Montenegro - Country Commercial Guide
Trade Barriers

Includes the barriers (tariff and non-tariff) that U.S. companies face when exporting to this country.

Last published date: 2021-10-06

In support of its successful efforts to gain accession to the World Trade Organization (WTO), Montenegro implemented significant trade policy reforms, bringing the country’s practices in compliance with WTO and EU requirements.  Reforms have included the reduction of import quotas, licensing requirements and prohibitions, streamlining customs procedures, and a reduction of tariff and non-tariff barriers.  Montenegro became the 156th member of the World Trade Organization (WTO) in 2011.

The 2003 Customs Law simplifies import-export procedures and is in line with WTO and EU requirements.  The customs territory of Montenegro comprises the territory of Montenegro, including its territorial waters, inland maritime waters, and its airspace.  Goods enter and/or leave the customs territory through border crossings.  There is a customs inspection point at Porto Montenegro, a coastal tourism and boating facility in Tivat to facilitate visa and goods checks for the new tourism complexes built there.

Customs “goods” mean: (i) any good introduced into the customs territory that has not been released for free circulation and (ii) any good declared for export from the customs territory.  Duties on goods imported into the customs territory are based on the Law on Custom Tariffs and on rules laid down in the law.  All goods that are brought into or taken out of the customs territory must be declared to the customs office at the border, or to other competent custom offices.  Any person importing or exporting goods may request information concerning the application of custom rules from the custom authorities without being charged.  For more information, please see the Customs Law:   https://upravacarina.gov.me/uprava.

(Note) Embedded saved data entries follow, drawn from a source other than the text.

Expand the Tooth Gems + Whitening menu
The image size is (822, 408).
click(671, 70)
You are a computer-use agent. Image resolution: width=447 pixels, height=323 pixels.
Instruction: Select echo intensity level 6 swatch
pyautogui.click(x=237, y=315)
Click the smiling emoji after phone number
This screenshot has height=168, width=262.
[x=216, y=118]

Montenegro’s Foreign Trade Law decreases the barriers for doing business and executing foreign trade transactions in accordance with WTO Agreements.  However, the law still provides for some restrictive measures, such as quotas, and discretionary government intervention in a small number of areas.

These laws also provide the government with the authority to implement temporary measures to regulate trade. In almost all cases the government has phased-out quantitative restrictions although certain goods require a license from the government.  New laws are being promulgated to improve the custom and trade regimes.